▶ **Exercise instructions**
Please reproduce the entries below exactly, leaving the pictures out.

(Stored data)
□ □ □ □
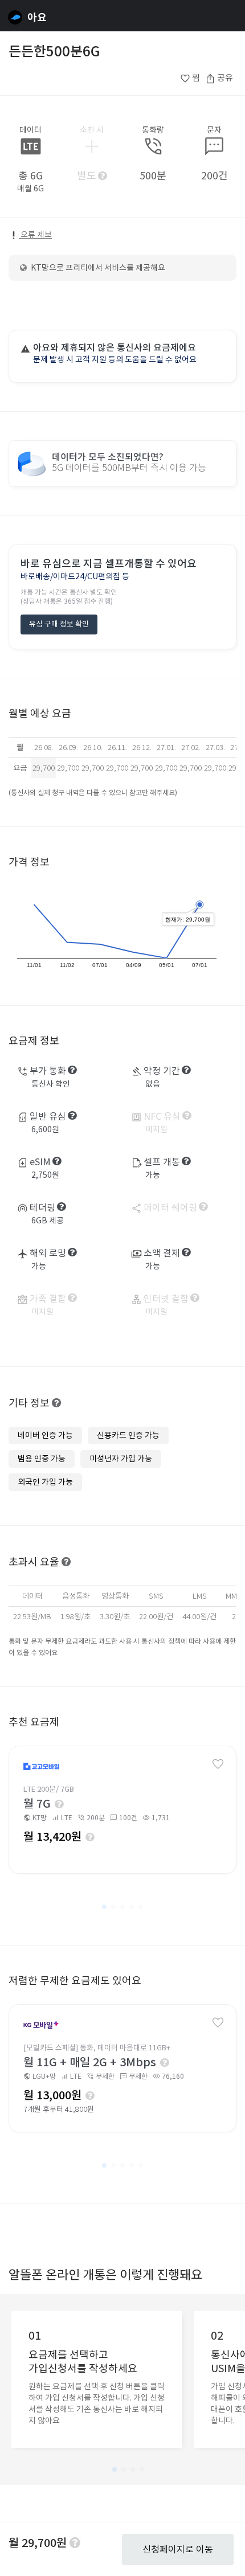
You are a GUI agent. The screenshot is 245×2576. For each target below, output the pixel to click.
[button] (104, 1907)
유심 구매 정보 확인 (59, 624)
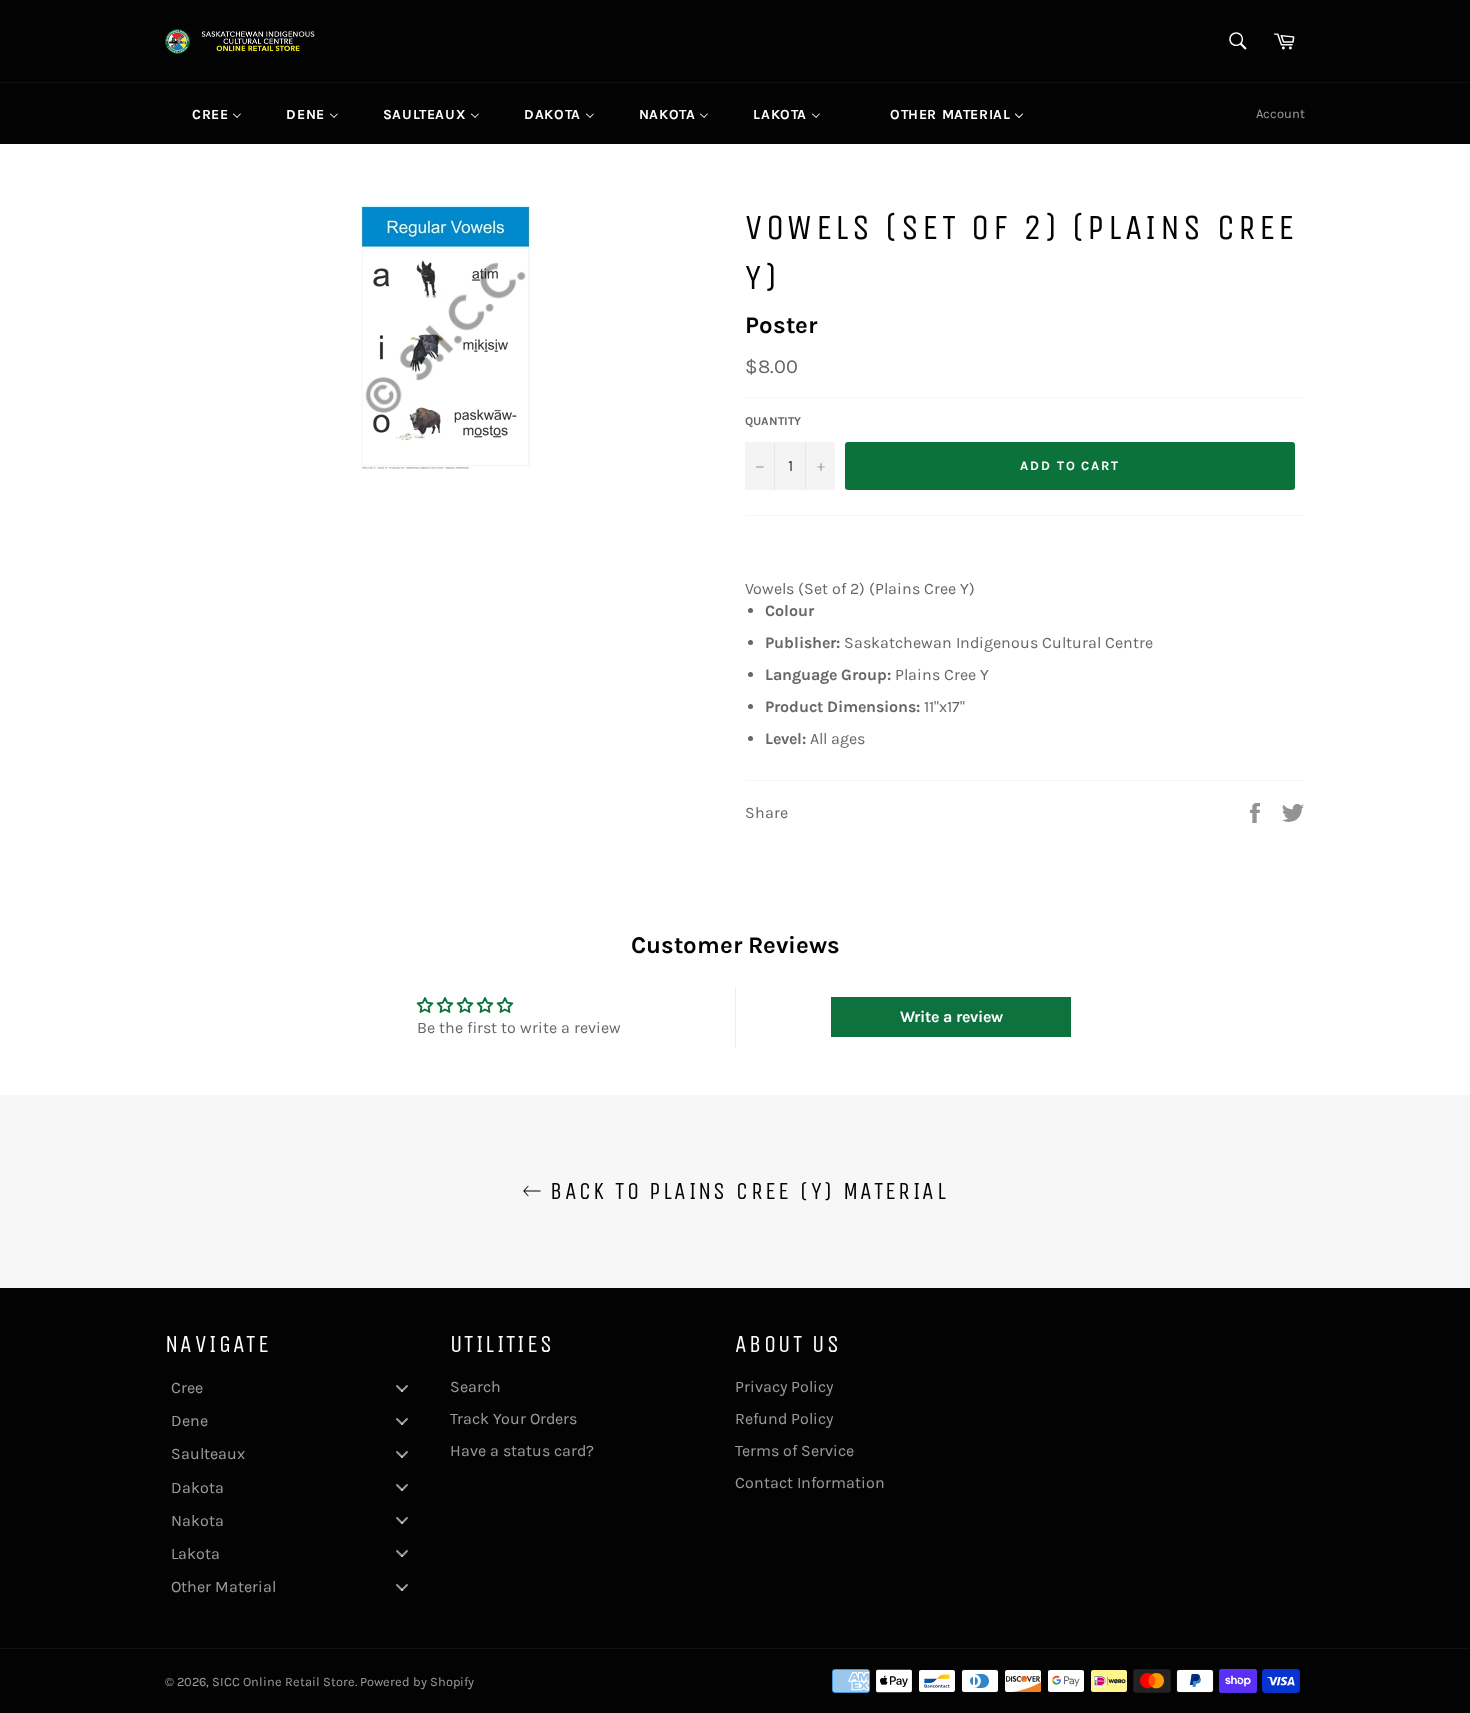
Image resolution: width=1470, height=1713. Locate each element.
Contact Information (810, 1482)
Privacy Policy (784, 1386)
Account (1280, 113)
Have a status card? (522, 1450)
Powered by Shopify (417, 1681)
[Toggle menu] (402, 1387)
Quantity (773, 421)
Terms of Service (794, 1450)
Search (475, 1386)
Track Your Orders (513, 1418)
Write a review (951, 1016)
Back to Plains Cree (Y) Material (745, 1191)
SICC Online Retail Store (283, 1681)
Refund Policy (784, 1418)
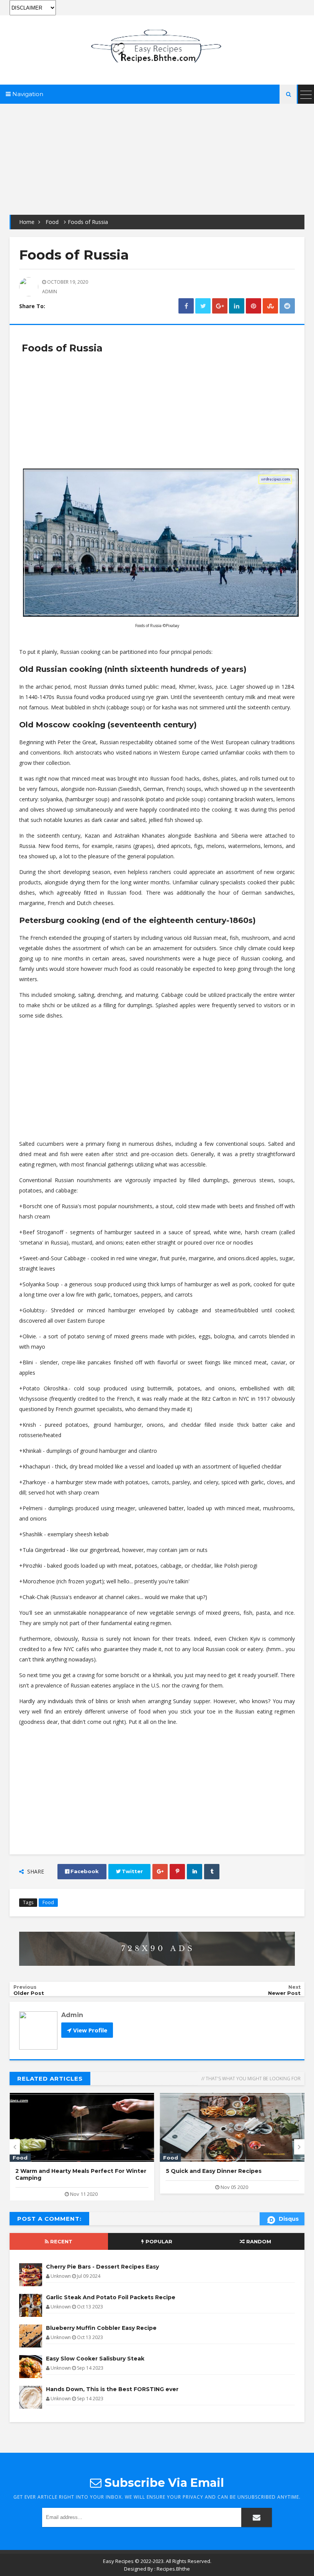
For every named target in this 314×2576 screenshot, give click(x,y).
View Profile (89, 2030)
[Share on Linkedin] (236, 306)
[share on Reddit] (287, 306)
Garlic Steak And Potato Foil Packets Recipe (110, 2297)
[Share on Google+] (219, 306)
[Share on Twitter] (203, 306)
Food (52, 221)
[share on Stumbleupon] (270, 306)
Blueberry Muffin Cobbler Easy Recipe (101, 2327)
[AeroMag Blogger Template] (157, 45)
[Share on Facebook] (186, 306)
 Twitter (129, 1871)
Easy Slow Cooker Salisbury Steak (95, 2358)
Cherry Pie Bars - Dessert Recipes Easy (102, 2266)
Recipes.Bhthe (173, 2568)
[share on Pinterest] (253, 306)
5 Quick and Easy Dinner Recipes (214, 2171)
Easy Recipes (118, 2561)
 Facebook (82, 1871)
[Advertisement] (157, 157)
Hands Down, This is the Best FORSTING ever (112, 2389)
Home (26, 221)
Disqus (289, 2218)
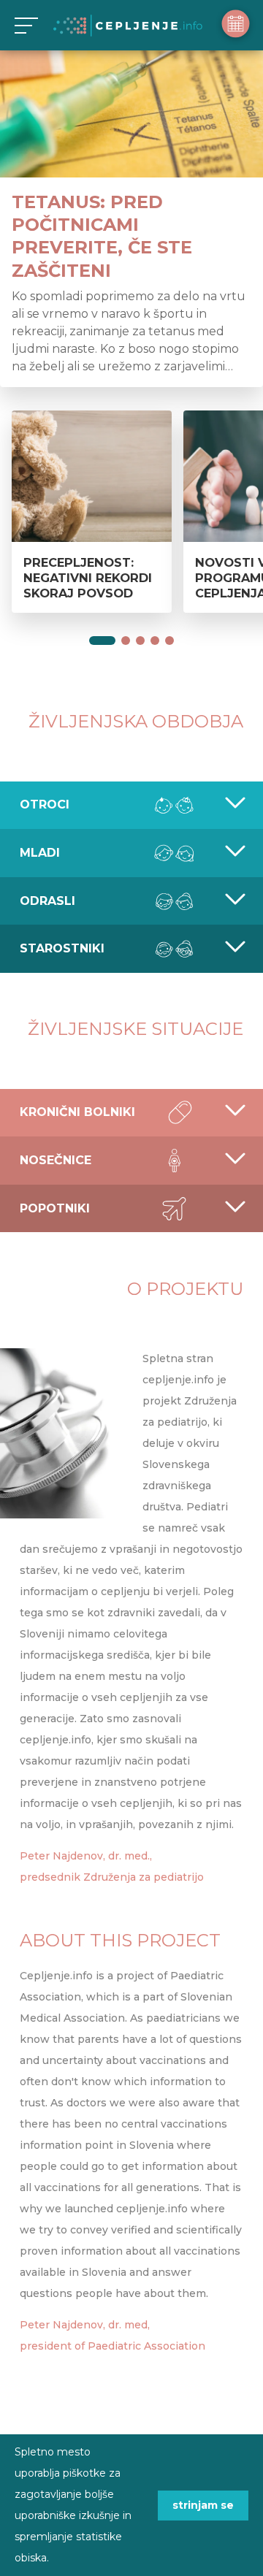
□ □ □ □
▶ **Reply to the exercise**
You are a GUI agent. The screenshot is 245×2576. For each target below, output the pixel to click.
[button] (104, 1907)
유심 구매 정보 확인 (59, 624)
Image resolution: width=1470, height=1713. Locate each element.
Contact Information (810, 1482)
Privacy Policy (784, 1386)
Account (1280, 113)
Have a status card? (522, 1450)
Powered by Shopify (417, 1681)
[Toggle menu] (402, 1387)
Quantity (773, 421)
Terms of Service (794, 1450)
Search (475, 1386)
Track Your Orders (513, 1418)
Write a review (951, 1016)
Back to Plains Cree (Y) Material (745, 1191)
SICC Online Retail Store (283, 1681)
Refund Policy (784, 1418)
For every named target in this 314×2576 screenshot, give click(x,y).
View Profile (89, 2030)
[Share on Linkedin] (236, 306)
[share on Reddit] (287, 306)
Garlic Steak And Potato Foil Packets Recipe (110, 2297)
[Share on Google+] (219, 306)
[Share on Twitter] (203, 306)
Food (52, 221)
[share on Stumbleupon] (270, 306)
Blueberry Muffin Cobbler Easy Recipe (101, 2327)
[AeroMag Blogger Template] (157, 45)
[Share on Facebook] (186, 306)
 Twitter (129, 1871)
Easy Slow Cooker Salisbury Steak (95, 2358)
Cherry Pie Bars - Dessert Recipes Easy (102, 2266)
Recipes.Bhthe (173, 2568)
[share on Pinterest] (253, 306)
5 Quick and Easy Dinner Recipes (214, 2171)
Easy Recipes (118, 2561)
 Facebook (82, 1871)
[Advertisement] (157, 157)
Hands Down, This is the Best FORSTING ever (112, 2389)
Home (26, 221)
Disqus (289, 2218)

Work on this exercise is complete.